[Start PASSAGE GIVEN]

The Black Crowes have never been fashionable, a fact resoundingly obvious in 1992 as the band unveiled its second album, The Southern Harmony and Musical Companion, on May 12. Surrounded on a still fairly vibrant FM-radio and an increasingly dominant MTV by Nirvana, Def Leppard, Stone Temple Pilots, and Damn Yankees, the Crowes fit in with no other popular contemporaries, and looking at the album’s sepia-toned cover, one gets the sense they knew they walked alone. This is a gang captured in some clapboard trash heap shithole, dark-eyed and staring down all comers with a look that says, “You wanna go? Try us and see how that turns out.” These were probably the first guys to tell a father they shouldn’t let their daughter go out with them, and then, immediately following that admission, drive around to the back of the house to pick up the teen dream with a man-hungry grin crawling out of the bathroom window. The vintage-y clothes on most of the band suggest another time, perhaps a missed local sensation from the late 60s, but drummer Steve Gorman throws a monkey wrench into that theory with his short cropped hair and Reservoir Dogs suit, a succinct reminder that this is a modern band.

It’s a fine small move in the face of the endless nostalgia act labels thrown at the band since the second their 1990 debut Shake Your Money Maker dropped out of the sky to kick up the ghost of Otis Redding and throw a lifeline back to the days when folks knew that rockin’ ‘n’ rollin’ was inextricably tied to bumpin’ naughty bits and raising hell. All the endless Stones, Faces, etc. comparisons were never on the money since the Crowes were torchbearers not imitators; a young, ambitious group that lit their flame with Jerry Lee’s great flaming balls, guys nakedly and wildly in love with the idea of rock and its ability to enrich lives, starting with their own. Despite the dismissal of self-anointed “Dean of American Rock Critics” Robert Christgau and other music press, Shake Your Money Maker went on to sell a million copies its first year and another two million over time. Critics be damned, the sticky, visceral and appealingly misbehaved vibe of the Crowes connected with the people, who the band met in droves during near-constant touring the next two years.

SHAMC Inside Cover

SHAMC Inside Cover

But beyond being a really good time with some killer tunes about girl trouble (and troubled girls) with some of the best singing and riff work rock had seen in a spell, the initial phase of the Crowes didn’t prepare one for the sense of righteous cause that emanates from Southern Harmony. Perhaps sick of the comparisons and false assumptions, the band positively pulverizes their debut in record time, crackling to life like some massive, unruly machine as the guitars sizzle in the opening moments of “Sting Me” and then moving headlong through tunes alternately harder and more tender, and all of them sharper and denser than anything on Money Maker. The album raises a freak flag, inviting one into the valley of discovery, the roads strewn with the rotten fruit of quick fame and all the vermin it draws close. Nothing less than salvation was at stake, and the Crowes already knew that money can’t buy that.

[End PASSAGE GIVEN]
[Start RECORD SET]

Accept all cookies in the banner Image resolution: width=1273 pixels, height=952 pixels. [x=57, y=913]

[End RECORD SET]
[Start RECORD SET]

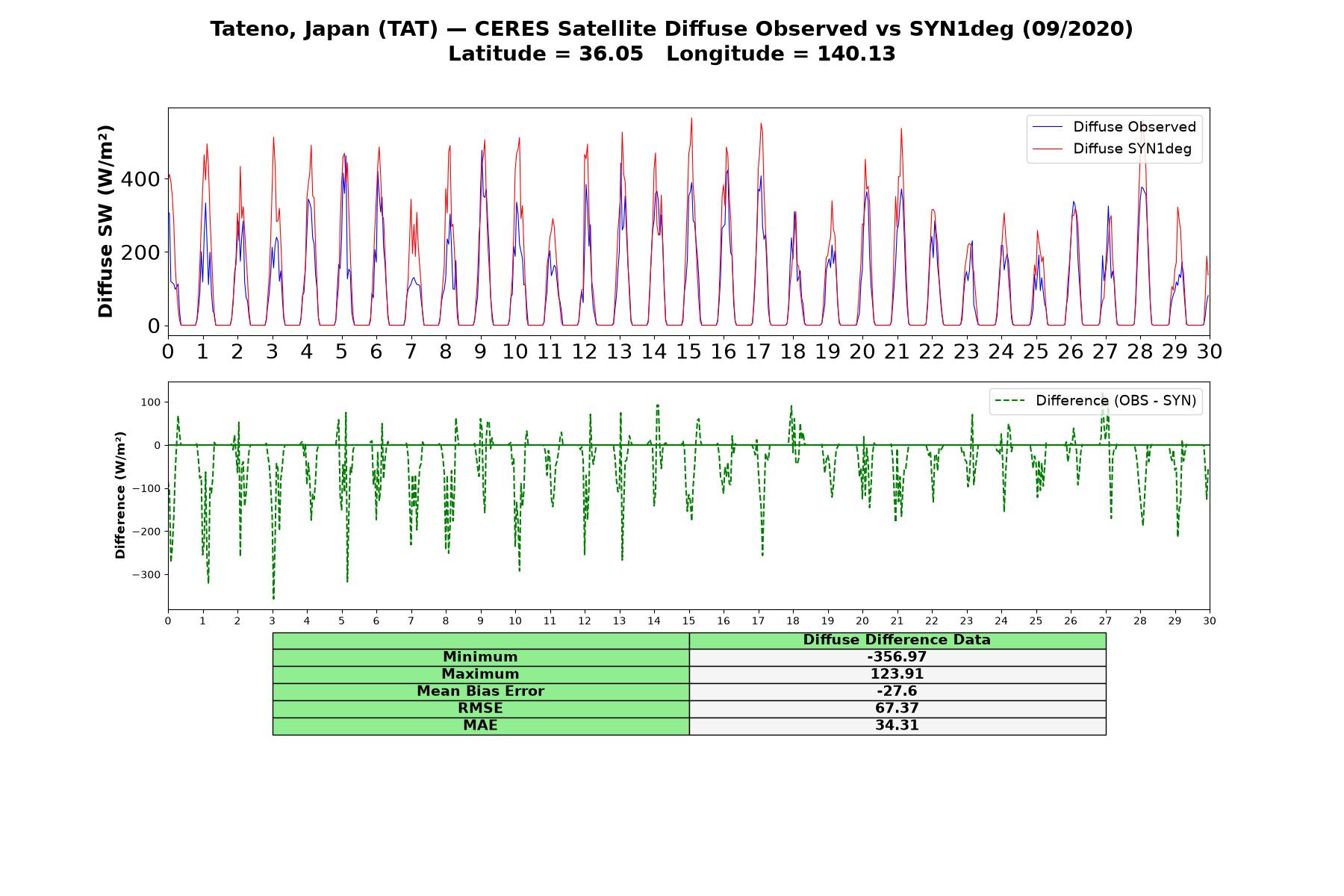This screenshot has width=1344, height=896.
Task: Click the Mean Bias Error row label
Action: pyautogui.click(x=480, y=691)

[End RECORD SET]

▶ GIVEN INSTRUCTION 1
Condense the paragraph of the Black Crowes review that begins "It's a fine small move" into three or four sentences, keeping its main facts.
▶ GIVEN INSTRUCTION 2
According to the Black Crowes review, which acts surrounded the Crowes on FM radio and MTV when their second album came out in 1992? List all of them.
▶ GIVEN INSTRUCTION 3
Resume the Black Crowes review right after its final sentence, continuing its discussion of the album Southern Harmony.
The entries in the two blocks are separate material and have no connection to the Black Crowes review.

▶ ANSWER 1
Gorman's modern look pushes back a little against the nostalgia labels the band had carried since its 1990 debut, Shake Your Money Maker, which called up Otis Redding and rock's old ties to sex and hell-raising. The frequent Stones and Faces comparisons missed the mark, because the Crowes were young, ambitious torchbearers inspired by Jerry Lee and in love with rock, not imitators. Although Robert Christgau and other critics dismissed it, the debut sold a million copies in its first year and another two million over time. Its rowdy, visceral feel connected with listeners, whom the band met in large numbers through near-constant touring over the next two years.

▶ ANSWER 2
- Nirvana
- Def Leppard
- Stone Temple Pilots
- Damn Yankees

▶ ANSWER 3
No rock act prior to Southern Harmony sounds quite like this band, and it’s such a massively impactful presence that many since have used it as a template in their own attempts to find a band identity. The mixture of tough, fat free musical settings and juggernaut vocal attack is intoxicating, a force that envelops and leaves one in a heap, sweaty and slightly dazed, taken and tosseled by sure hands. As the album’s title suggests, this is a hedonistic house of worship, not quite pagan because God is in the mix but way more profane than sacred in any traditional sense. This feels holy, at least to anyone that worships at rock’s wide, welcoming altar, and one hardly wants for a better high priest than Chris Robinson.

Promo Shot - 1992

Promo Still – 1992

While the whole band was fun and fascinating to watch, the sheer physicality and underlying attitude of the music reflected in their archetypically perfect rock bodies and faces, there is no denying that the lightning rod in this bunch is Chris. Even before the album hit, there was the bare bones here’s-some-fucking-rock-n-roll-take-it-or-leave-it video for “Remedy”. Fuck Austin Powers, women instantly wanted to be with this guy and men just as swiftly wished they had the mojo Robinson was swinging ‘round. If you’re not drawn to Chris watching this video then you’re probably not that into rock because there it is twirling, thrusting and sliding in a way that’d raise wood from a long dead Elvis Presley. And for anyone in 1992 that felt like they’d missed out on rock’s heyday, for anyone not ready to enthusiastically suckle Nirvana’s nihilism, for anyone hungry for music that made them feel alive and awake, well, it was apparent the flock was being called up to the mountain.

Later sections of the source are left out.